What you have to do = Would you please transcribe, exactly as written, the lines of the entries below starting at the one that holds "[Instagram (opens in a new tab)] (174, 6)" and ending at the one that holds "[TikTok (opens in a new tab)] (181, 6)", both included?

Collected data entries
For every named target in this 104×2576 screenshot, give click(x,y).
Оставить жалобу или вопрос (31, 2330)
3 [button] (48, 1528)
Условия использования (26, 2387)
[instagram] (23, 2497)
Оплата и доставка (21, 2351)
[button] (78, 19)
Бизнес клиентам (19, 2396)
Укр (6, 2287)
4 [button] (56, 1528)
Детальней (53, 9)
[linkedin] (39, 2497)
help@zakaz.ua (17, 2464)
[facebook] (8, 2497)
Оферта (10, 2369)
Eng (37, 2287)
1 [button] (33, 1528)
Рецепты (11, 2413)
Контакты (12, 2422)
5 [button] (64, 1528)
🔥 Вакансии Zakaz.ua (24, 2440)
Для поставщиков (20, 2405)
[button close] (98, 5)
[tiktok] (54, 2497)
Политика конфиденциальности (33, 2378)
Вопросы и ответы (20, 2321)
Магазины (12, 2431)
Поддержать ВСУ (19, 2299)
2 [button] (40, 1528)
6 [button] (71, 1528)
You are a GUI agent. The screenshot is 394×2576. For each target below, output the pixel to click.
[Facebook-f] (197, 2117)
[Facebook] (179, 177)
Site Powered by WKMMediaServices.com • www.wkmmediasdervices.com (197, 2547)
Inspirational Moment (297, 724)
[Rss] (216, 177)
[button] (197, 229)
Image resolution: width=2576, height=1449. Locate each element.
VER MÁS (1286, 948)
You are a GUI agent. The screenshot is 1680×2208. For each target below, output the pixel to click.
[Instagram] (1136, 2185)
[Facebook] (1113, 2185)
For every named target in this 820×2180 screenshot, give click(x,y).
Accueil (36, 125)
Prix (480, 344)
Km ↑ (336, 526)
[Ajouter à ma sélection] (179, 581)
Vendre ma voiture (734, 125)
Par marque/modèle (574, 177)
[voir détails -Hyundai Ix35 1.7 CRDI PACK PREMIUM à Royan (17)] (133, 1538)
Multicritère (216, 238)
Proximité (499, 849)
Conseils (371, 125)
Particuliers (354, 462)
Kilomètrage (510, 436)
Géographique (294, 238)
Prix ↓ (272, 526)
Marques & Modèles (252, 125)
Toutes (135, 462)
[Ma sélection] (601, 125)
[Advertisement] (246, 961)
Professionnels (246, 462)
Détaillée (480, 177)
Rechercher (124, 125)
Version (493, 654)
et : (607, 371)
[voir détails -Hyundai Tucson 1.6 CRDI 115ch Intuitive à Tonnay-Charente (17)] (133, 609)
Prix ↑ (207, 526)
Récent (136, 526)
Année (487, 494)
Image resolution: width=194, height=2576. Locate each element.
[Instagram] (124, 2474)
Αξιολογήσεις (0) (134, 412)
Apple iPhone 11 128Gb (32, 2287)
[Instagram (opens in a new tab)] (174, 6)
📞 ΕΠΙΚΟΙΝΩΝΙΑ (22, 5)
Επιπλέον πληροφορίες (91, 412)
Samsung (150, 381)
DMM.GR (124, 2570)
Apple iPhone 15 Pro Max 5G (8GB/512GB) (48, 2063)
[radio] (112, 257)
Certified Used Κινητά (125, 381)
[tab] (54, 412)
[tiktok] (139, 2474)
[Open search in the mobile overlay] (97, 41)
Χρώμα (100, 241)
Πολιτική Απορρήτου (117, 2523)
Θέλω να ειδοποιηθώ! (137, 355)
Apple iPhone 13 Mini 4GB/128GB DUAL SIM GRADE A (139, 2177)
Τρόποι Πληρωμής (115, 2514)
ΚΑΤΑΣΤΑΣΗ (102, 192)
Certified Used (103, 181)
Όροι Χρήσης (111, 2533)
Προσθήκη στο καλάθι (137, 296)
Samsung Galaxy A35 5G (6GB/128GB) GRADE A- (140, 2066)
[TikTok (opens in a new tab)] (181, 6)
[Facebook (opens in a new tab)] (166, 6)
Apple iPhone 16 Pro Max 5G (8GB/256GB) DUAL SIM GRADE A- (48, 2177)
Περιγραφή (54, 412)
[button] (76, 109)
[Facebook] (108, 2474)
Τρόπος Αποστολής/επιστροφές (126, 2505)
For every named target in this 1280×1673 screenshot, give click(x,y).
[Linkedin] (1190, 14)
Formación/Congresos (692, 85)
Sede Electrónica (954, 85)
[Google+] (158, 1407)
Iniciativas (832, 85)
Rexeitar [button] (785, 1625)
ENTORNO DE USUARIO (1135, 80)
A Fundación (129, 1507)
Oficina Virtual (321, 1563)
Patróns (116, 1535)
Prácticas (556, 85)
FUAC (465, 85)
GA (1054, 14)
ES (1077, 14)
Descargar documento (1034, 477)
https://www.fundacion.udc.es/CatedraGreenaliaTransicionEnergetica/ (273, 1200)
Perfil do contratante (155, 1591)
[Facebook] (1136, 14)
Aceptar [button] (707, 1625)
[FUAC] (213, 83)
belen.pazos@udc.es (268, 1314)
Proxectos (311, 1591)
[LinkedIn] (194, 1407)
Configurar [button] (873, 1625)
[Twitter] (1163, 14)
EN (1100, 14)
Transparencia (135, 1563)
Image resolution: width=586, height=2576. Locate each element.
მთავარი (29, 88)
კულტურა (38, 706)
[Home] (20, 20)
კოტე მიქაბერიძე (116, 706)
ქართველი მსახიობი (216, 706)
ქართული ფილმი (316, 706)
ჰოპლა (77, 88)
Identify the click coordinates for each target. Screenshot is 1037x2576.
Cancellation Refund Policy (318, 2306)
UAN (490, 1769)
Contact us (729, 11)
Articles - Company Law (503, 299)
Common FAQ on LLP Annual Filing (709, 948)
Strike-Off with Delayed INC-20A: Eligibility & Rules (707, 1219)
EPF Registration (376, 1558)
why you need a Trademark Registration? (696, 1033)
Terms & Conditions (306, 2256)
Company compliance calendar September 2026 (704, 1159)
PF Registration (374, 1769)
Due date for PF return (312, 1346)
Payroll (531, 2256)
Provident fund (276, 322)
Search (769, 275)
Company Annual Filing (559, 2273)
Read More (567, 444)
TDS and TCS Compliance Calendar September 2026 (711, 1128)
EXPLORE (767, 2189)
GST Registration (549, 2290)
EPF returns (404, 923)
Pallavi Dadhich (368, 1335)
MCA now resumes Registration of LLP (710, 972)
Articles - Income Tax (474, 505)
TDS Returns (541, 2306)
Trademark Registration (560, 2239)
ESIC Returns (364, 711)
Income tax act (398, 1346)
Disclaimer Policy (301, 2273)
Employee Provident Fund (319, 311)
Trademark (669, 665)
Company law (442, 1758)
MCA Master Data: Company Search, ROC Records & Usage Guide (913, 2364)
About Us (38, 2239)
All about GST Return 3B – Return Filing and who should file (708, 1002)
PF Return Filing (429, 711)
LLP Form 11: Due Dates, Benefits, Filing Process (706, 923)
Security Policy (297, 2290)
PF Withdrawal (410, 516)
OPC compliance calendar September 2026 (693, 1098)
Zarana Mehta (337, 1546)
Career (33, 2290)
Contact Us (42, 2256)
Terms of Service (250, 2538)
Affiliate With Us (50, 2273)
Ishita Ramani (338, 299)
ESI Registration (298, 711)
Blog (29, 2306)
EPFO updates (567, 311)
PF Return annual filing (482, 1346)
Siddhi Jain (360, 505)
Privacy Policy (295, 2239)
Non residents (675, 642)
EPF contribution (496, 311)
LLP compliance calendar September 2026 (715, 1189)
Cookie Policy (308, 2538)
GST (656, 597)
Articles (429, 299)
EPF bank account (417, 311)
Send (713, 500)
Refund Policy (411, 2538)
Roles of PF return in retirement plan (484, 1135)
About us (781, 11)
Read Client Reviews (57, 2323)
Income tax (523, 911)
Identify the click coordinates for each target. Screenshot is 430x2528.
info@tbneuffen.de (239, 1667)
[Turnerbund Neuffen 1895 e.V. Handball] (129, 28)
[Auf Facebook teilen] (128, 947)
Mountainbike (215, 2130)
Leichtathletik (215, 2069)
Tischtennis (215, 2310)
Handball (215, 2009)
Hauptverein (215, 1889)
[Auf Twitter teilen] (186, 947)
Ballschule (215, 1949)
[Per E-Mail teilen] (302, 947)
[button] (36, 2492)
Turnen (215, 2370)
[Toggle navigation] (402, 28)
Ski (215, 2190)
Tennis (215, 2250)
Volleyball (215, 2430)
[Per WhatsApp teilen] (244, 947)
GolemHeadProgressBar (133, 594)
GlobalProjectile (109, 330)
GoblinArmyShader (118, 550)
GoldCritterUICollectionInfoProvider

Answer area =
[Instagram (opens in a new tab)] (174, 6)
📞 ΕΠΙΚΟΙΝΩΝΙΑ (22, 5)
Επιπλέον πληροφορίες (91, 412)
Samsung (150, 381)
DMM.GR (124, 2570)
Apple iPhone 15 Pro Max 5G (8GB/512GB) (48, 2063)
[radio] (112, 257)
Certified Used Κινητά (125, 381)
[tab] (54, 412)
[tiktok] (139, 2474)
[Open search in the mobile overlay] (97, 41)
Χρώμα (100, 241)
Πολιτική Απορρήτου (117, 2523)
Θέλω να ειδοποιηθώ! (137, 355)
Apple iPhone 13 Mini 4GB/128GB DUAL SIM GRADE A (139, 2177)
Τρόποι Πληρωμής (115, 2514)
ΚΑΤΑΣΤΑΣΗ (102, 192)
Certified Used (103, 181)
Όροι Χρήσης (111, 2533)
Προσθήκη στο καλάθι (137, 296)
Samsung Galaxy A35 5G (6GB/128GB) GRADE A- (140, 2066)
[TikTok (opens in a new tab)] (181, 6)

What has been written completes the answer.